Monday, Oct. 29, 1945
Two Other Fellows
The Smith-Connally War Labor Disputes Act--the great trap which Congress designed to bring John L. Lewis crashing down into captivity--was a confessed failure. Having dug the pit in anger at the series of coal strikes called by Lewis in 1943, Congress was now filling it up in quiet shame.
In every respect, the Smith-Connally law had proved one of the most inept pieces of legislation in U.S. history. It had left John Lewis free to pursue a more arrogant path than ever, because it set up the machinery for dramatizing strike threats. It had angered labor, had prevented no strikes. It had made the Government a kind of silent partner in those that did occur.
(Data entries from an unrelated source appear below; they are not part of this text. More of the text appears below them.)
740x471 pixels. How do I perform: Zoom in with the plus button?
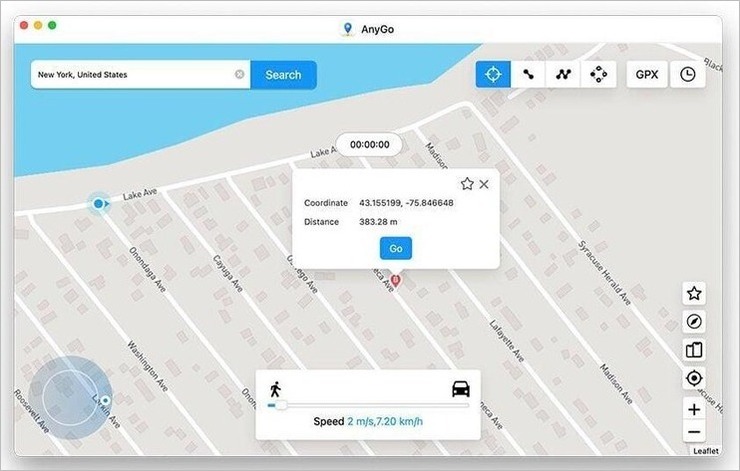pyautogui.click(x=694, y=409)
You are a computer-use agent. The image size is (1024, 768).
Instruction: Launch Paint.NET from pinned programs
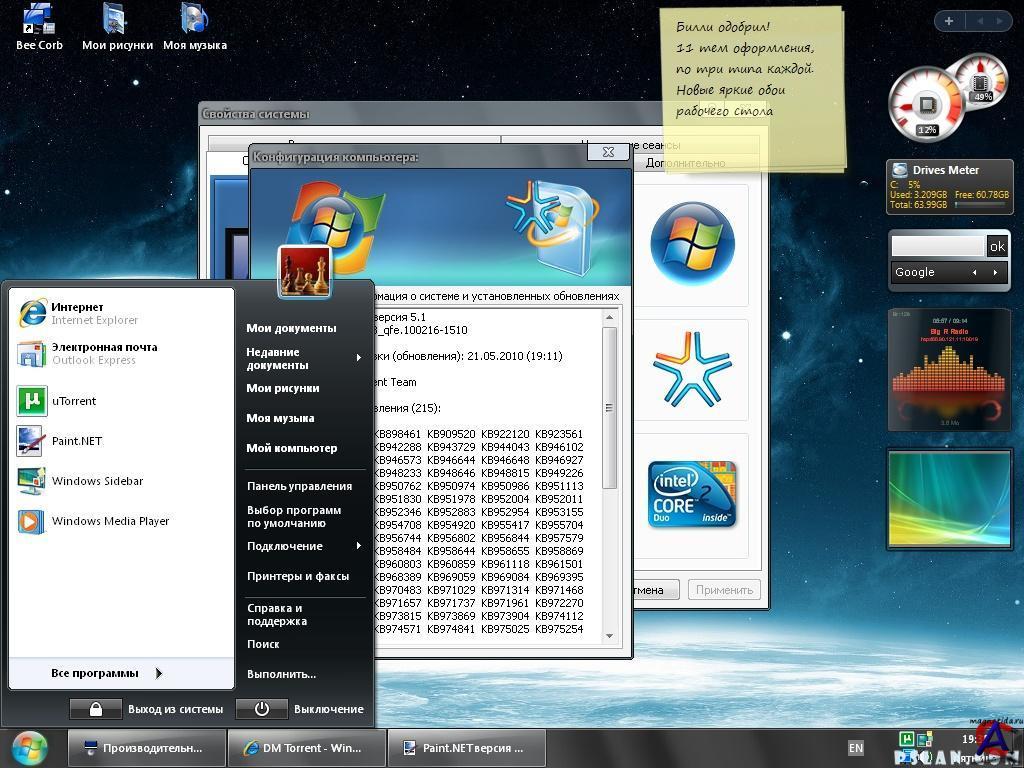click(76, 441)
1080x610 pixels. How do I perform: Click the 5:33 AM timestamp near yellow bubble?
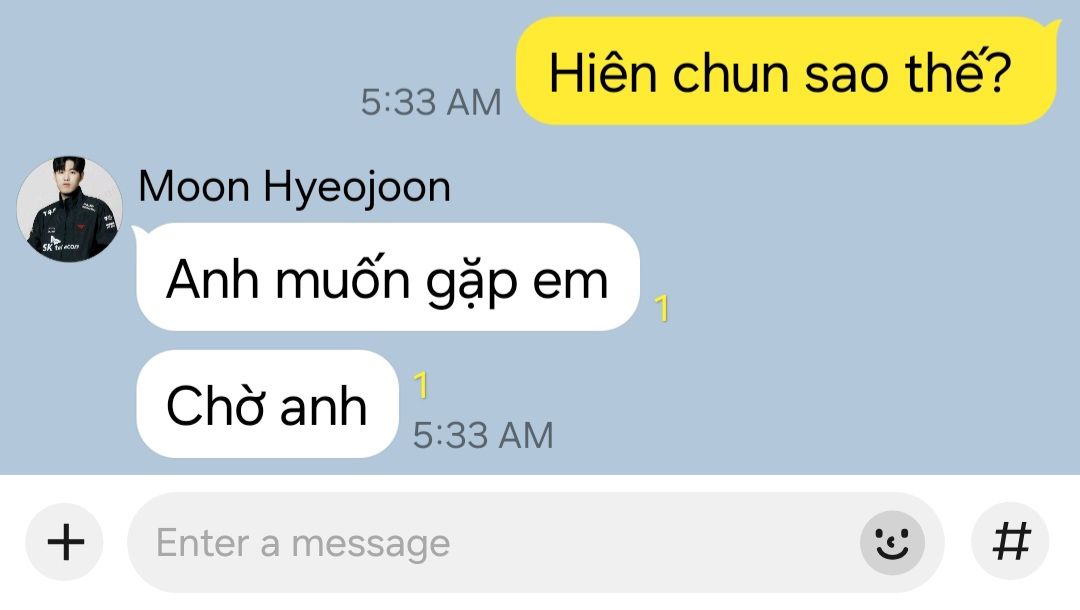pos(431,103)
Furthermore, its ban on election contributions by unions had not prevented the C.I.O.'s Political Action Committee from helping to swing the 1944 campaign by spending its own money in the primaries, acting as "broker" for contributions by individual union members in the election.
Last week the House Military Affairs Committee started hearings on a bill to repeal the law, heard testimony that by now the National Labor Relations Board had time for nothing except presiding over the strike votes required by the law, that the board could not possibly keep up with new disputes. Strike elections at General Motors, Ford and Chrysler will cost NLRB $100,000 and inestimable time, although their results are foregone conclusions. In the first two weeks of October, 3,900 other requests for strike elections were filed.
Sponsor of the repeal bill was Virginia's Howard Smith, who was only too happy to have his name on the law when it still looked like a deadfall for labor. Smith and Co-author Tom Connally each seemed to contend that the law's mistakes had been drawn up by the other--or perhaps even by two other fellows.